In order to perform price scraping, you need to know the CSS selector or the xPath for the target element. Therefore, if you are scraping thousands of websites, you need to manually figure out the selector for each of them. And if the page changes, you need to change that as well.
Well, not anymore.
Today, you are going to learn how to perform automated price scraping with AI. You are going to use the power of AI to automatically get the CSS selector of the elements you want to scrape, so that you can do it at scale.
The final result
By the end of the day, you will have built a Node.js web scraper. But you can use the same method for pretty much any programming language you want.
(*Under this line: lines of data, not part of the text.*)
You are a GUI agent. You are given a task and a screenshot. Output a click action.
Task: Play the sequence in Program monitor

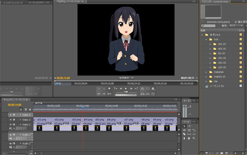126,88
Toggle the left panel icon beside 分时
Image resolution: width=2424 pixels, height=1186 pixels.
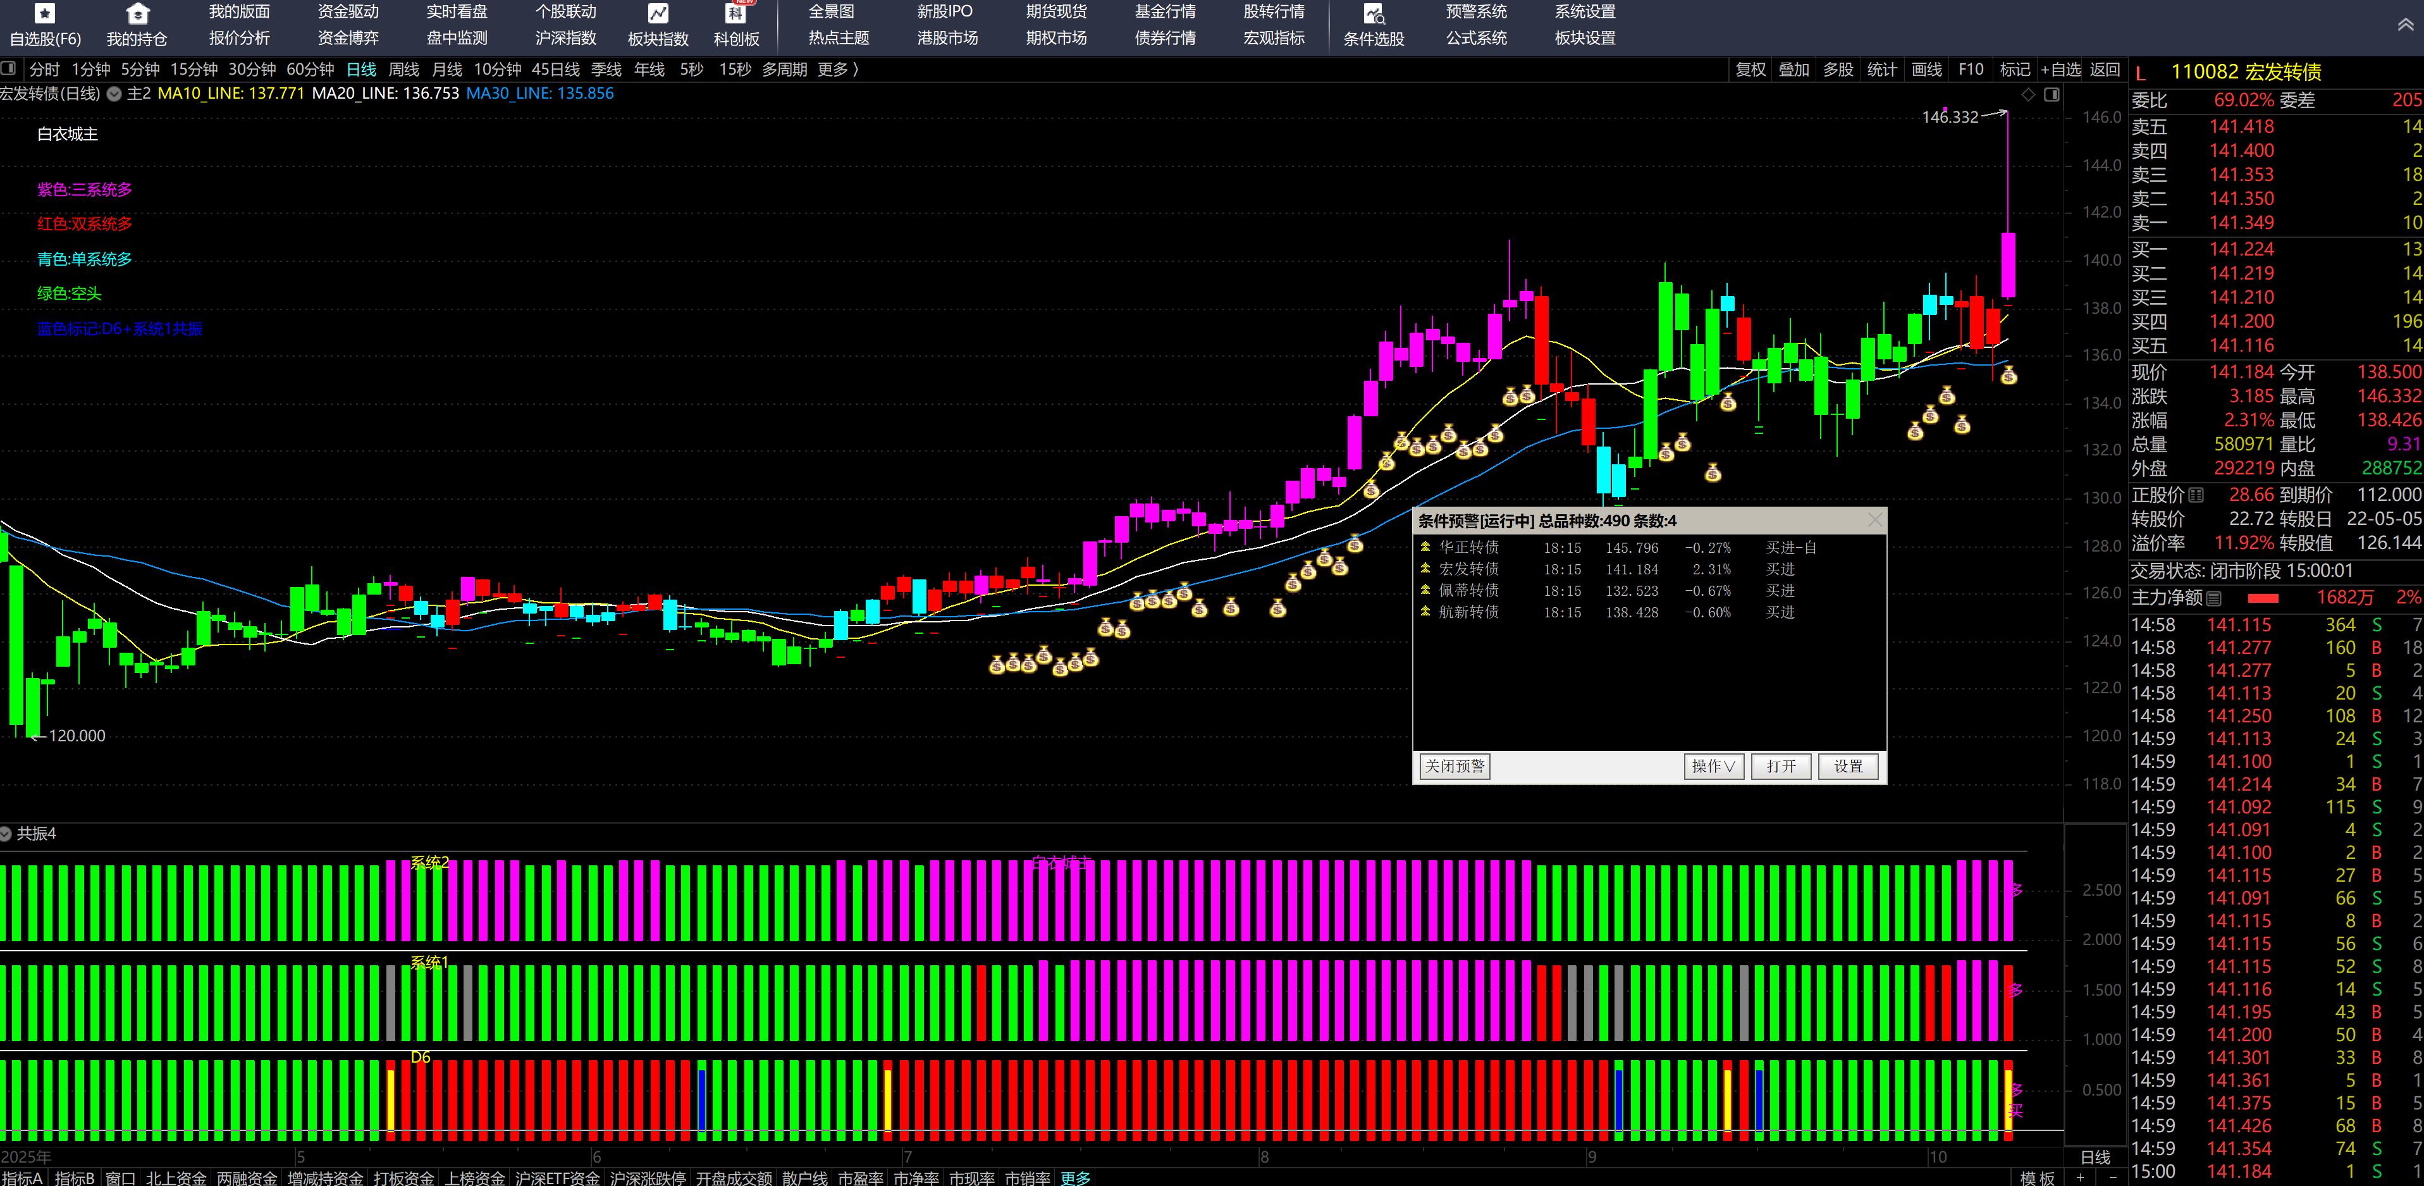(8, 69)
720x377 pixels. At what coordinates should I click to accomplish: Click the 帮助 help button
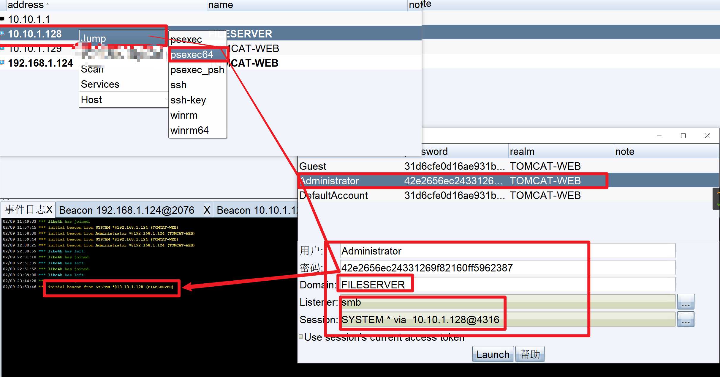(x=530, y=354)
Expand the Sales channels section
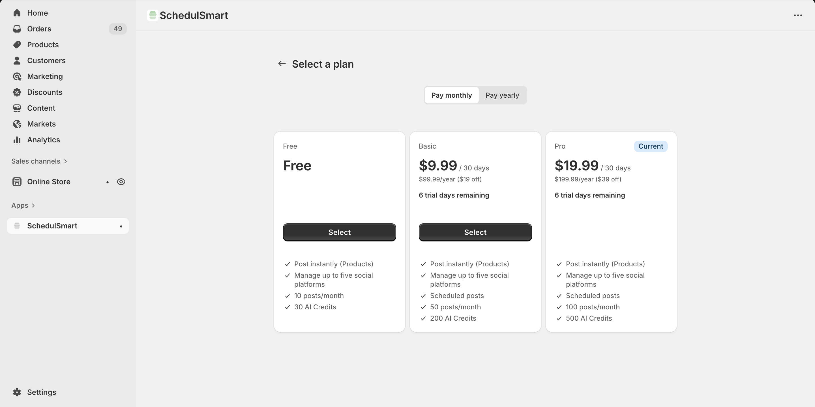The image size is (815, 407). pyautogui.click(x=65, y=161)
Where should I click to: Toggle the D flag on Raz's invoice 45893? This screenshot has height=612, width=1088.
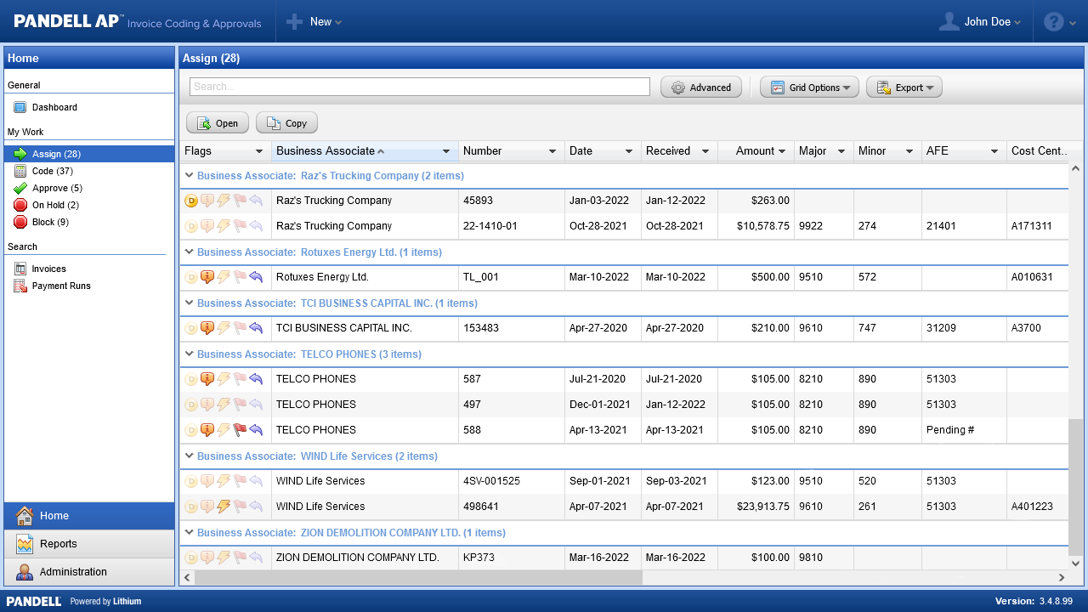tap(191, 201)

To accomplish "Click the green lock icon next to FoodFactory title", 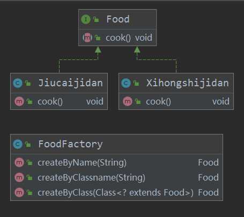I will point(28,144).
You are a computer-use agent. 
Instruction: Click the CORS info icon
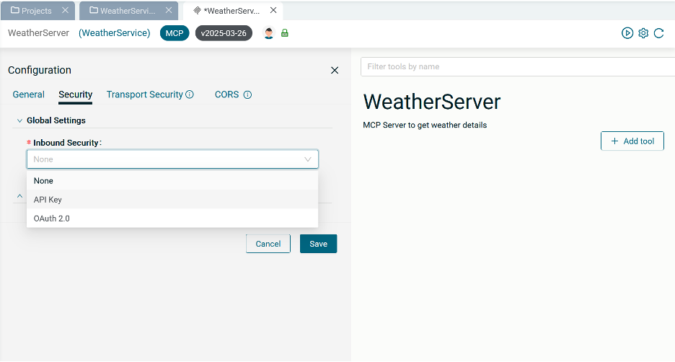coord(247,94)
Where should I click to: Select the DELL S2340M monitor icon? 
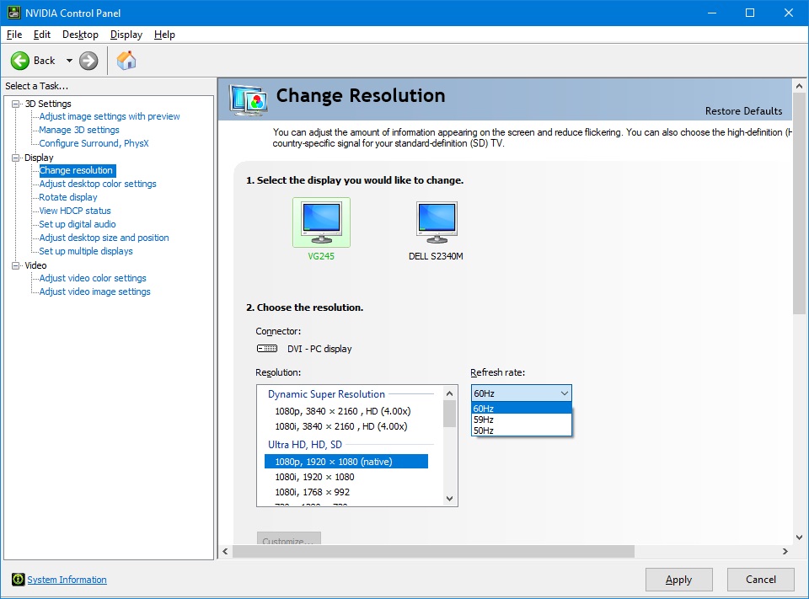[x=437, y=222]
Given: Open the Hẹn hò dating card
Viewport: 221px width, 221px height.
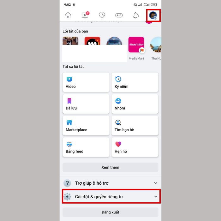Looking at the screenshot, I should coord(135,147).
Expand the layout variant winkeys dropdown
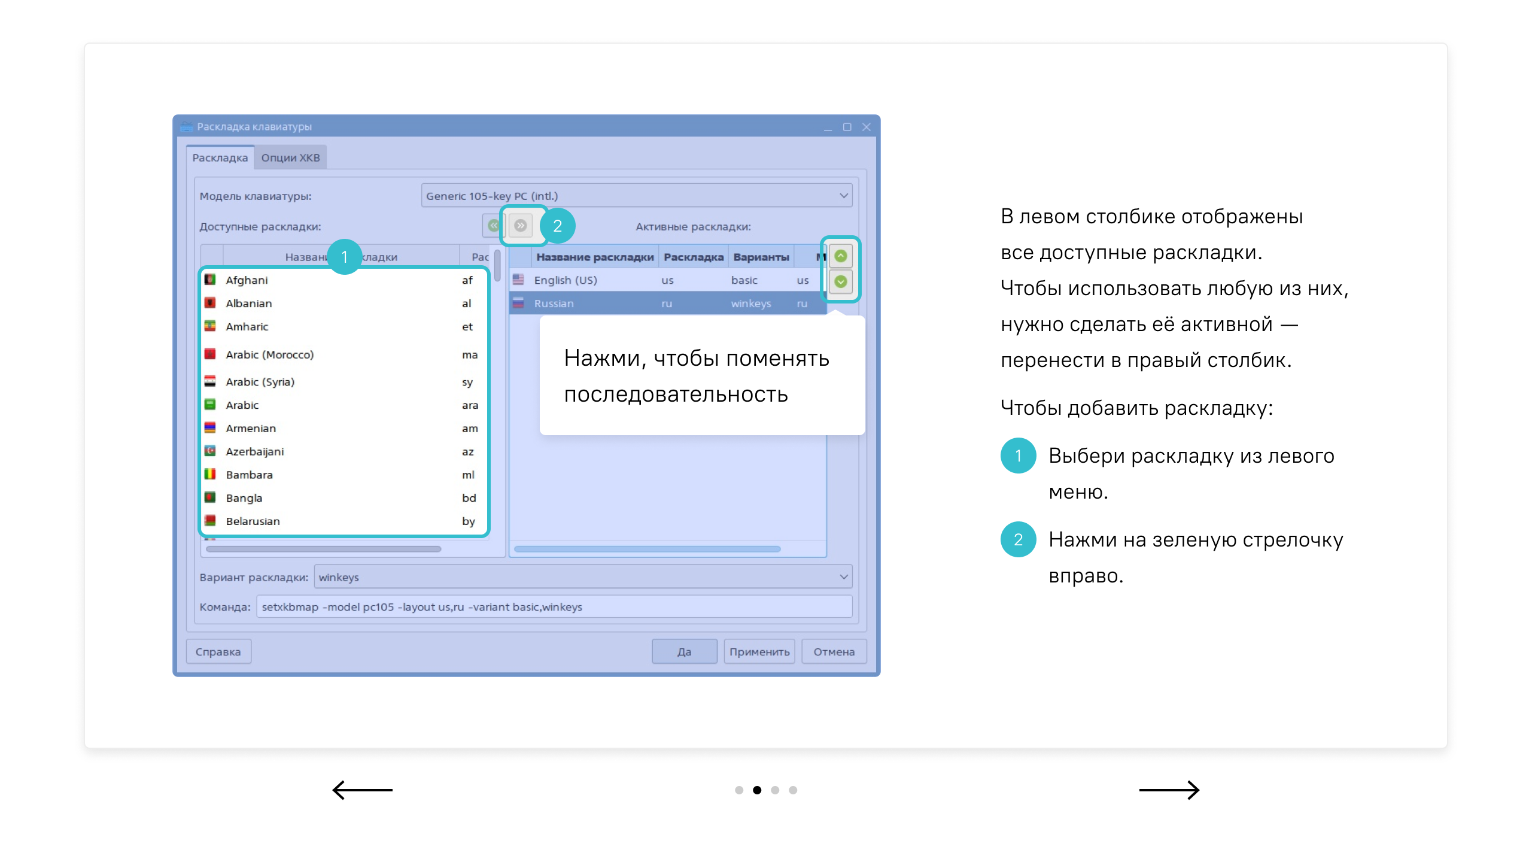Image resolution: width=1532 pixels, height=862 pixels. 583,577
You will get a method to extract the xPath from a regular product pricing page, like this one:
But without coding the xPath, using AI to do it.
This is basically a two-stages process:
Stage 1: Find the xPath for the price element for each of the target sites
Stage 2: Scrape the pages periodically using the rules you’ve found
Therefore, the first step is to send the websites to the AI so that it can figure out the web scraping rules for the elements you want to scrape.
In this first stage, you get the targets list and use ScrapingBee to get the page’s source code. Then you send the source code to OpenAI along with the prompt to get the price scraping rules. Finally, you save the scraping rules for later use.
After that is done, you can just scrape the prices periodically as you would usually do. Like this:
At this point, you just get the targets list, and use ScrapingBee to execute the scraping rules on each website and get the prices. Then you just need to save the prices, or process them in any way you want.
Let’s get started!
Prerequisites
These are the prerequisites to build your AI price scraping tool:
- Node.JS
- ScrapingBee’s Node.JS SDK
- OpenAI’s Node.JS Library
You can use other programming languages if you want, since both ScrapingBee and OpenAI provide libraries in other languages. In addition, you don’t really need the libraries, you can use regular API calls. So as long as your programming language (or even no code tool) can perform POST requests, you can use this same method.
You can install the ScrapingBee and OpenAI utilities using npm. Run this command:
$ npm init
$ npm install openai
$ npm install scrapingbee
You can get an OpenAI API key from their site. They might have some offers such as free credits when you sign up. Either way, testing it is quite inexpensive, given that it costs $0.002/1k tokens, you can process around 370,000 words for $1.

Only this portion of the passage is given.